After years defined by intense school reform efforts that rightfully sought to amplify the needs of America’s forgotten children, and to remake education so that it would do better by the least of them, it looks like the equity party is over. Opposition was simmering for years and now has boiled over. The drive to make schools accountable pissed off basically everyone with a material interest in the system remaining as is. The reform insurgency couldn’t last forever.

State and district education leaders hated accountability because it put a spotlight on their inability to produce under pressure. Their systems are big, inefficient labyrinths that are saddled by collective bargaining restraints, and are more positioned to repel talented human capital rather than attract it.

Teachers complained endlessly through their unions that holding them accountable for outcomes with students who have an unfortunate lack of affluent college educated white parents is unfair. Their biggest fear in life is being evaluated properly and having student outcomes be a part of their evaluations. Teaching is easier if student learning isn’t a factor.

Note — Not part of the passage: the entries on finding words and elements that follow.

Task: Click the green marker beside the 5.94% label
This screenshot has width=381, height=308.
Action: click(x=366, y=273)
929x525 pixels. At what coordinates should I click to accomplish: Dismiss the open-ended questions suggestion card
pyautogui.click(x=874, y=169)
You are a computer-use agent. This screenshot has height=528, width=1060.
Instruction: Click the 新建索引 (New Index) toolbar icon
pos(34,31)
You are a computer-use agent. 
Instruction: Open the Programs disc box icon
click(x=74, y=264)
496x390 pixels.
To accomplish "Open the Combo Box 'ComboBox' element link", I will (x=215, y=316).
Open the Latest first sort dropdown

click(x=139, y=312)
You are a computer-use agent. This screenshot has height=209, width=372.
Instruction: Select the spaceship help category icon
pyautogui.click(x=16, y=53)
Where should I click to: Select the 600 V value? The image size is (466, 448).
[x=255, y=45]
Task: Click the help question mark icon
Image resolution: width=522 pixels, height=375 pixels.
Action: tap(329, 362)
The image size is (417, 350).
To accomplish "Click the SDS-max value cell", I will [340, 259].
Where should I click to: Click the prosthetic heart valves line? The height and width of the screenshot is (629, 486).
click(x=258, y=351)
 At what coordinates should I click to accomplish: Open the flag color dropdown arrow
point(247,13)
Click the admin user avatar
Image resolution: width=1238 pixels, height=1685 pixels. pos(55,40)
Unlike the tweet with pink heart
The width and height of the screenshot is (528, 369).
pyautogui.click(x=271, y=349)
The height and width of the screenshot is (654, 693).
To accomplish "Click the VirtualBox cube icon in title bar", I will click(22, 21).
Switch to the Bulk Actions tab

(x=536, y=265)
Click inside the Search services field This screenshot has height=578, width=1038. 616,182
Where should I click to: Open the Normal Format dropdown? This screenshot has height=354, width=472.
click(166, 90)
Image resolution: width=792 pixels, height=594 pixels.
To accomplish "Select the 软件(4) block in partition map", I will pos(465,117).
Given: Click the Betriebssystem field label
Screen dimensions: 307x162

Suburban parents with well off children have mobilized around an accusation that all this achievement gap fever overtook their tony public schools. Reform focused too much on needy kids who are behind academically, and too little on those who are economically, genetically, and racially gifted. All these intrusive attempts to raise the floor of education has lowered its ceiling, trapping their precious little ones in joyless test mills that won’t prepare them for lives as rulers of an unequal universe. Nothing kills a project faster than the idea it won’t re-privilege America’s white children.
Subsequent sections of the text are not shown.